CONSEGNA —
Trascrivi per intero, parola per parola, l'articolo sulle clausole floor nei mutui.

===== BRANO SELEZIONATO =====

Cosa sono le clausole floor nei mutui e perché se ne parla

Negli ultimi mesi si è parlato molto delle clausole floor, soprattutto a seguito della segnalazione di sei banche operanti nel territorio di Bolzano e Trento che hanno accluso le stesse ai mutui immobiliari, originando un procedimento sul quale dovrà pronunciarsi l'Antitrust.

Il tema delle cosiddette clausole floor, è al centro di un dibattito scaturito dall'istruttoria avviata dall'AGCM (Autorità Garante della Concorrenza e del Mercato) a seguito di una segnalazione del Centro Tutela dei Consumatori Alto Adige risalente al maggio del 2014. Un procedimento avviato nei confronti di sei banche operanti nelle province di Bolzano e Trento tendente all'accertamento di una possibile intesa tra gli istituti in questione nella determinazione dei tassi applicabili ai mutui immobiliari. Una intesa che avrebbe portato all'inserimento, nei contratti di mutuo ipotecario a tasso variabile offerti, di una medesima clausola relativa alla presenza di tasso floor, il cui ammontare è stato fissato in tutti i casi al 3%, inteso come soglia minima al di sotto della quale il tasso di interesse applicato al finanziamento non può scendere. Il valore, alla luce del corrente andamento dei tassi di interesse, non solo non troverebbe giustificazione nelle normali dinamiche competitive, ma risulterebbe anche particolarmente oneroso per la clientela, oltre ad essere limitativo della libertà di mercato considerato che le banche incriminate detengono una larga quota del mercato dei mutui immobiliari nella provincia di Bolzano.

===== VOCI FORNITE =====

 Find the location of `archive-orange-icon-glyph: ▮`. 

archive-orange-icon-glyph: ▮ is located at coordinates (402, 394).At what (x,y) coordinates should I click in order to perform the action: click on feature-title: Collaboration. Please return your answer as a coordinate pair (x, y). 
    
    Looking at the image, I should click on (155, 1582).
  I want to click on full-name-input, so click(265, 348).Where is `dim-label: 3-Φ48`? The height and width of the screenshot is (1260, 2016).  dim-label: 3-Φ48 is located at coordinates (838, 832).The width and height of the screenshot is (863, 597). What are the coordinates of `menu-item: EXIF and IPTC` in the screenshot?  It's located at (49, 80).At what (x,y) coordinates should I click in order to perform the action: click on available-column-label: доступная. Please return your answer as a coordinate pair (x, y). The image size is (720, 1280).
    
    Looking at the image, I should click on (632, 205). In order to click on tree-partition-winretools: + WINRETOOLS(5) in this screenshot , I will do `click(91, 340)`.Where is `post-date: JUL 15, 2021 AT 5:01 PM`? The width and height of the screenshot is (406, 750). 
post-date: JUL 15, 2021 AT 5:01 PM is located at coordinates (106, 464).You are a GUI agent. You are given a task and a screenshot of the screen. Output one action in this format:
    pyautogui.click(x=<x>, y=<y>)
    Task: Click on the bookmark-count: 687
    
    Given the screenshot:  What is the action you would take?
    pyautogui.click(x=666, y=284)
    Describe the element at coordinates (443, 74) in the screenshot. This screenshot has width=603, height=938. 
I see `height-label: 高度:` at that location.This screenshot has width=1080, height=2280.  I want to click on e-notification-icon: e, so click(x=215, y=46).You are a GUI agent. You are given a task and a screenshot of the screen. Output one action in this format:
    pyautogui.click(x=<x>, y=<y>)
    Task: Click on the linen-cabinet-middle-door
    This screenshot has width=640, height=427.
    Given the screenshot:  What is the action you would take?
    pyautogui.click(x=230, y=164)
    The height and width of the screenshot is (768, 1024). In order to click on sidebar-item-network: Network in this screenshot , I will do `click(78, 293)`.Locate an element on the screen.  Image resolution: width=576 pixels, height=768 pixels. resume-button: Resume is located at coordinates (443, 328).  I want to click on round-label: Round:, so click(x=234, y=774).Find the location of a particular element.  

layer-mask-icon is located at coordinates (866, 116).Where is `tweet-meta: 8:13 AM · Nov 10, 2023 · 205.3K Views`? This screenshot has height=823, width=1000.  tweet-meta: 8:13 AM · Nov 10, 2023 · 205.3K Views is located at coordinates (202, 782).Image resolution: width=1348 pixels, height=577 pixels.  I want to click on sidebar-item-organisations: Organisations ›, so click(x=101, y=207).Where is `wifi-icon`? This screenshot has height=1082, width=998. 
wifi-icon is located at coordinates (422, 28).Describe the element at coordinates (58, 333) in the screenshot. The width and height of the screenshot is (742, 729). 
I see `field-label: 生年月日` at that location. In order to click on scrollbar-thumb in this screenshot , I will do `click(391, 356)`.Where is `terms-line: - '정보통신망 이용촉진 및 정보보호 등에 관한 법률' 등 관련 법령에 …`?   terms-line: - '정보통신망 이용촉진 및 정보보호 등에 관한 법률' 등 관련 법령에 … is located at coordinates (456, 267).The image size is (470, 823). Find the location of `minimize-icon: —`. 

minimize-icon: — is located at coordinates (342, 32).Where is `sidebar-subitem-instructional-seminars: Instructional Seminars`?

=====

RISPOSTA ALLA CONSEGNA —
Cosa sono le clausole floor nei mutui e perché se ne parla

Negli ultimi mesi si è parlato molto delle clausole floor, soprattutto a seguito della segnalazione di sei banche operanti nel territorio di Bolzano e Trento che hanno accluso le stesse ai mutui immobiliari, originando un procedimento sul quale dovrà pronunciarsi l'Antitrust.

Il tema delle cosiddette clausole floor, è al centro di un dibattito scaturito dall'istruttoria avviata dall'AGCM (Autorità Garante della Concorrenza e del Mercato) a seguito di una segnalazione del Centro Tutela dei Consumatori Alto Adige risalente al maggio del 2014. Un procedimento avviato nei confronti di sei banche operanti nelle province di Bolzano e Trento tendente all'accertamento di una possibile intesa tra gli istituti in questione nella determinazione dei tassi applicabili ai mutui immobiliari. Una intesa che avrebbe portato all'inserimento, nei contratti di mutuo ipotecario a tasso variabile offerti, di una medesima clausola relativa alla presenza di tasso floor, il cui ammontare è stato fissato in tutti i casi al 3%, inteso come soglia minima al di sotto della quale il tasso di interesse applicato al finanziamento non può scendere. Il valore, alla luce del corrente andamento dei tassi di interesse, non solo non troverebbe giustificazione nelle normali dinamiche competitive, ma risulterebbe anche particolarmente oneroso per la clientela, oltre ad essere limitativo della libertà di mercato considerato che le banche incriminate detengono una larga quota del mercato dei mutui immobiliari nella provincia di Bolzano.